- 53 -

ТЯЖКИЕ ГОДЫ И ПЕРВЫЕ РАДОСТИ

 

Смерть отца

Германия в союзе с Австро-Венгрией объявила России войну. Это была большая беда для всех народов России.

Мой старший брат Биньямин находился в это время на военной службе, и его воинская часть была сразу направлена на фронт. Вскоре призвали в армию второго и третьего брата, и они также оказались на фронте. Положение в нашей семье усугубилось болезнью отца. Болезнь оказалась роковой — рак пищевода. Для того, чтобы поддержать жизнь отца, пришлось прибегнуть к искусственному кормлению, вливать жидкую пищу прямо в пищевод через проделанное в нем отверстие. Отец просил, чтобы мать не принимала

 

- 54 -

в этом участия, чтобы это делала только я, так как у меня более нежные руки. Три раза в день я его кормила и три раза в день бинтовала открытую рану. Я делала это с большой осторожностью, чтобы возможно меньше причинять ему боль.

Лечил отца наш уважаемый земский врач Калугин. Когда отцу' становилось плохо, он упрекал врача: "Что же получается так плохо? Я хочу жить, у меня большая любимая семья, а вы мне не можете помочь. Что же так слаба наша медицина?" К несчастью для человечества, не только тогда, 66 лет назад, но и сейчас не разгадана природа этой болезни и не найден способ ее предупреждения и лечения.

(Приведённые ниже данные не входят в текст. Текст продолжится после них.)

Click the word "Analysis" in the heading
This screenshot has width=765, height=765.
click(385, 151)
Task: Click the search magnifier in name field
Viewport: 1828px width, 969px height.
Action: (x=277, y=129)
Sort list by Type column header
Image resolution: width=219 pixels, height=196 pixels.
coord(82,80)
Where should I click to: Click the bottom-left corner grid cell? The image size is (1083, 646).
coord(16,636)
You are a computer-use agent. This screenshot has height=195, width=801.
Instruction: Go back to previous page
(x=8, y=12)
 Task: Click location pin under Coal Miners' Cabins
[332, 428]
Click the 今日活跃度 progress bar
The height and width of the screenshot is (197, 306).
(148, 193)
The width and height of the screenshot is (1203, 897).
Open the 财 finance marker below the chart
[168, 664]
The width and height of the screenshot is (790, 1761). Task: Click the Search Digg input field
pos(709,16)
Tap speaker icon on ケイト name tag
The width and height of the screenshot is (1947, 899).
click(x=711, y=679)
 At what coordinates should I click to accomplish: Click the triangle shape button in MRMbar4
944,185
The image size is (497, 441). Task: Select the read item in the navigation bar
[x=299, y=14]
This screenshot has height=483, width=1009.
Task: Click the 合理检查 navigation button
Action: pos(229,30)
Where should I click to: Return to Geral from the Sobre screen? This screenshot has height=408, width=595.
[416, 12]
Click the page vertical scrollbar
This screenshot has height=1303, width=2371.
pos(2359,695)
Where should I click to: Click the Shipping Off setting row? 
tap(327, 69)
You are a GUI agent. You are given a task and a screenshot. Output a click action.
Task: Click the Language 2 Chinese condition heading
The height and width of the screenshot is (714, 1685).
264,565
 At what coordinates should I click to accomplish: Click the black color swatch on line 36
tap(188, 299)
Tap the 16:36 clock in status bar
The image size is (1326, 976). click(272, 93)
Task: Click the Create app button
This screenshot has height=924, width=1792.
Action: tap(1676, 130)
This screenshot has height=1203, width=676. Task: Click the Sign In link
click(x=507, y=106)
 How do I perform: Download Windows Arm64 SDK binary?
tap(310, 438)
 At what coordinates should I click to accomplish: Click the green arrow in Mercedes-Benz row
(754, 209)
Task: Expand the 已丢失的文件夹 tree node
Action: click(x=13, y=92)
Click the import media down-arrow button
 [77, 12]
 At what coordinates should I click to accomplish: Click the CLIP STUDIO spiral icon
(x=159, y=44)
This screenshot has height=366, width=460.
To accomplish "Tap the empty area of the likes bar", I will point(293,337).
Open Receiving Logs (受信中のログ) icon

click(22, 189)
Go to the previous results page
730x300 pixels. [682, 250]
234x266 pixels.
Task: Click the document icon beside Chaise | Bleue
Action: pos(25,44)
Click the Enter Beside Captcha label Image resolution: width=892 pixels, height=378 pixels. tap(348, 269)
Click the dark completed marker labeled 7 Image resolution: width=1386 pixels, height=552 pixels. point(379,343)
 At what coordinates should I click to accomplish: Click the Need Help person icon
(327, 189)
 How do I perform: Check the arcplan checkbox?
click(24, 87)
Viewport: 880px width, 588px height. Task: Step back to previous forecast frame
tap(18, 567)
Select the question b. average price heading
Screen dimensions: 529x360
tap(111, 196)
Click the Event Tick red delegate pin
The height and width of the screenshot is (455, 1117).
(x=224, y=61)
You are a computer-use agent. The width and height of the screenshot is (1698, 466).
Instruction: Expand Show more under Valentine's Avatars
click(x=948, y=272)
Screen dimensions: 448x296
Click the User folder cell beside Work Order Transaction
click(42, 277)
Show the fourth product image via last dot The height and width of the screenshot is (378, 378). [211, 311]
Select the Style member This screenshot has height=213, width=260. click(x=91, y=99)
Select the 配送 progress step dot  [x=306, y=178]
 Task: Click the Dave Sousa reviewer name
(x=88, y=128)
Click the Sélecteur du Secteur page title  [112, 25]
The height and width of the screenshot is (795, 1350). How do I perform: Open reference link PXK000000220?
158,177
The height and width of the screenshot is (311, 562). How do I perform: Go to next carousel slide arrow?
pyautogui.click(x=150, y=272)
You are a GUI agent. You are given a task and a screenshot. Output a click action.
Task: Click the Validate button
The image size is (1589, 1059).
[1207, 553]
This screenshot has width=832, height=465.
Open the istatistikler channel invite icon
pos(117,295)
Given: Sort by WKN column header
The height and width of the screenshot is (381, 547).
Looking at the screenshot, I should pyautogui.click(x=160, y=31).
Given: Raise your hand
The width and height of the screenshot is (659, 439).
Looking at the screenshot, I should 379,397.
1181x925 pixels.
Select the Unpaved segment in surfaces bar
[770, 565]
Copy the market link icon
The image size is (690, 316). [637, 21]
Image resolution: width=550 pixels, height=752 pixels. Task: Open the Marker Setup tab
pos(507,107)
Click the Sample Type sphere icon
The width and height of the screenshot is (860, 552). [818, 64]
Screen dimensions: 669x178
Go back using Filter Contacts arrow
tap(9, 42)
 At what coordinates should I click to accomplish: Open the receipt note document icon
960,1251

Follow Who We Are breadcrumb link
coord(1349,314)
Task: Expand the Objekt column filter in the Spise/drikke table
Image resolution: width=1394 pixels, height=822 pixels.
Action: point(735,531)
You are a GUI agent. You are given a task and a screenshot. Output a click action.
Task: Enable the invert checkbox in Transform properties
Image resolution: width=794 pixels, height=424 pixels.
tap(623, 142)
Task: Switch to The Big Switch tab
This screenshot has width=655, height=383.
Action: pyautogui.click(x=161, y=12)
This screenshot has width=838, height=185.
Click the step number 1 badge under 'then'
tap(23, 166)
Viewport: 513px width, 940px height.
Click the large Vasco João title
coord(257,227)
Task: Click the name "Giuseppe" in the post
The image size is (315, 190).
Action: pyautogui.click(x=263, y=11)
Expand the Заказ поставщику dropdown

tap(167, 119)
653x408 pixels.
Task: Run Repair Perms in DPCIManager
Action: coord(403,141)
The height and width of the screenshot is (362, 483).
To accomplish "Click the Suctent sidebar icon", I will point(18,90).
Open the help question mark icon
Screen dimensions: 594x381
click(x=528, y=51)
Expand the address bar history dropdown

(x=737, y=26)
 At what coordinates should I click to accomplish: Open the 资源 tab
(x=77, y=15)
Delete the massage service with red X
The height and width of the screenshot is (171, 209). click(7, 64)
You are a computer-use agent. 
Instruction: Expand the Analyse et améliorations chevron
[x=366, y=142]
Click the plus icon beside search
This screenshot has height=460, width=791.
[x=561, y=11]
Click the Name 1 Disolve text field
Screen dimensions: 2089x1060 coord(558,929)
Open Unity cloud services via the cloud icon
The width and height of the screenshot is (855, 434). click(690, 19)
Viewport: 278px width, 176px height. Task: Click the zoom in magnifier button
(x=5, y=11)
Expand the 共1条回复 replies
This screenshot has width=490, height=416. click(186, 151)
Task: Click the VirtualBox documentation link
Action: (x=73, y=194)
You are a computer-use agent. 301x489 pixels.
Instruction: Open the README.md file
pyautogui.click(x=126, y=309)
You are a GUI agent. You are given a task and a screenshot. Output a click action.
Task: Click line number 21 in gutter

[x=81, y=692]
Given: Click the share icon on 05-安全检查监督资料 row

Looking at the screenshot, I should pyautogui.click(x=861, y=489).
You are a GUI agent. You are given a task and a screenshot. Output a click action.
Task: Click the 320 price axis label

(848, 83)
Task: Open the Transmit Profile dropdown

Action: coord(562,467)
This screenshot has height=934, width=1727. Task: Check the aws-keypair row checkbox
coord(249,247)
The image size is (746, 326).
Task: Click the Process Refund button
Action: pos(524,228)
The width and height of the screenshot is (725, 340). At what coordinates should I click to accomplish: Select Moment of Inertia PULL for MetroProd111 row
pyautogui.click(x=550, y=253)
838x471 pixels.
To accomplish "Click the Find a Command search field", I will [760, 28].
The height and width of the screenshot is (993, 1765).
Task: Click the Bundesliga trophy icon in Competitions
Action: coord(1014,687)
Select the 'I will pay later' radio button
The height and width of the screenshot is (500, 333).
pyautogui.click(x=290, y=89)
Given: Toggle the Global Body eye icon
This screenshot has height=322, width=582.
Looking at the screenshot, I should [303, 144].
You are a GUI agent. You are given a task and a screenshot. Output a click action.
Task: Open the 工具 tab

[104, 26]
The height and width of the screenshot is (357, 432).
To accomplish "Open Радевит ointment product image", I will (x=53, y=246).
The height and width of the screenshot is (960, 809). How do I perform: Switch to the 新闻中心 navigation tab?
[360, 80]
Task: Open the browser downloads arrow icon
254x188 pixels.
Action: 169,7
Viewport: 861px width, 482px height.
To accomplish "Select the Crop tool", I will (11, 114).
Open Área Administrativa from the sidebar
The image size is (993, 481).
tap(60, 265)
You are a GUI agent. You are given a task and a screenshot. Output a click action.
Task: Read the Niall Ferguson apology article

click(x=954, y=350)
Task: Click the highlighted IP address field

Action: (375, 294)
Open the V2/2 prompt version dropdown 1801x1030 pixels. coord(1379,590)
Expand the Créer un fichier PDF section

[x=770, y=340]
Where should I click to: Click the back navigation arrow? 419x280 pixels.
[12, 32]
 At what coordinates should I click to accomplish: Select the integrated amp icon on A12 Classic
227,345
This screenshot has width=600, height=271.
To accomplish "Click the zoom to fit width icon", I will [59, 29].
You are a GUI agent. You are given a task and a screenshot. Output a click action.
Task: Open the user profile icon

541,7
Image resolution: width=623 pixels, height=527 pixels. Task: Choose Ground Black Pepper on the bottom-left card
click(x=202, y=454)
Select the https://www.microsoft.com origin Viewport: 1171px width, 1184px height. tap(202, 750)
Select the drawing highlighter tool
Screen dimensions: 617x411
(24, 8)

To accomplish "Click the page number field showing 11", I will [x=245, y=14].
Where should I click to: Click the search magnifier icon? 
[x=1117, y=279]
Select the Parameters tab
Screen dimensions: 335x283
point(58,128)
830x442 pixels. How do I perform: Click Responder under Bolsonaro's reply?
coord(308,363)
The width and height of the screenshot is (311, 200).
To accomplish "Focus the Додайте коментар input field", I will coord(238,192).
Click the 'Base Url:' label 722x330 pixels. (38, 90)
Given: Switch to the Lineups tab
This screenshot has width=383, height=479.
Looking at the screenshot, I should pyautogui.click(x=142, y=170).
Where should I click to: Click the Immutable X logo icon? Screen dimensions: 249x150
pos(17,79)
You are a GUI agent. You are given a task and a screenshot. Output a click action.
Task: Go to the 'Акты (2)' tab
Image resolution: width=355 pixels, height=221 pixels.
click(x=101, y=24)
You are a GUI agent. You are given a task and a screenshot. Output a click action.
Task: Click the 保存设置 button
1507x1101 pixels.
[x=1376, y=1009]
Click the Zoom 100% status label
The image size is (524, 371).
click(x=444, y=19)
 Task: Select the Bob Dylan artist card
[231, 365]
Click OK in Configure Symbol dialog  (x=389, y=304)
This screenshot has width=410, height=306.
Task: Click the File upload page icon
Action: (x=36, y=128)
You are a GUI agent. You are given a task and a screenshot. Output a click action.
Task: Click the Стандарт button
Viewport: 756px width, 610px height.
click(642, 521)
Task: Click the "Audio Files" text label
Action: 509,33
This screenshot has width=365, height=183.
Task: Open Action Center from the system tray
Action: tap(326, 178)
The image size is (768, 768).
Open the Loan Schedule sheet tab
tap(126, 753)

В то время как я ухаживала за отцом, у меня зародилось желание стать врачом, овладеть этой благородной профессией, успешно лечить людей. Но тогда это казалось мне несбыточной мечтой.

Отец слабел с каждым месяцем, потом с каждой неделей и, наконец, наступили последние дни. Отец сказал мне:

— Полечка, пойди к фотографу Гуревичу и скажи ему, чтобы завтра пришел сюда и меня сфотографировал.

Мама заплакала:

— Как же можно, ты так ослаб!

— Ничего, жена моя дорогая. Не знаю, как для моих сыновей, нужна ли будет им моя фотография, если даст Бог, они вернутся живыми

 

- 55 -

с войны. Но для моей любимой доченьки и для тебя в утешение моя фотография будет нужна.

Время было уже зимнее. На следующее утро я помогла отцу надеть его зимнее пальто и теплую шапку. Вышла с ним во двор, посадила его в кресло у дерева, и фотограф его снял. Через два дня отец скончался.

Когда я получила снимок, я сделала первую запись на обратной стороне фотографии: "Мой дорогой папочка умер 22-го января 1916 года в 12 часов ночи."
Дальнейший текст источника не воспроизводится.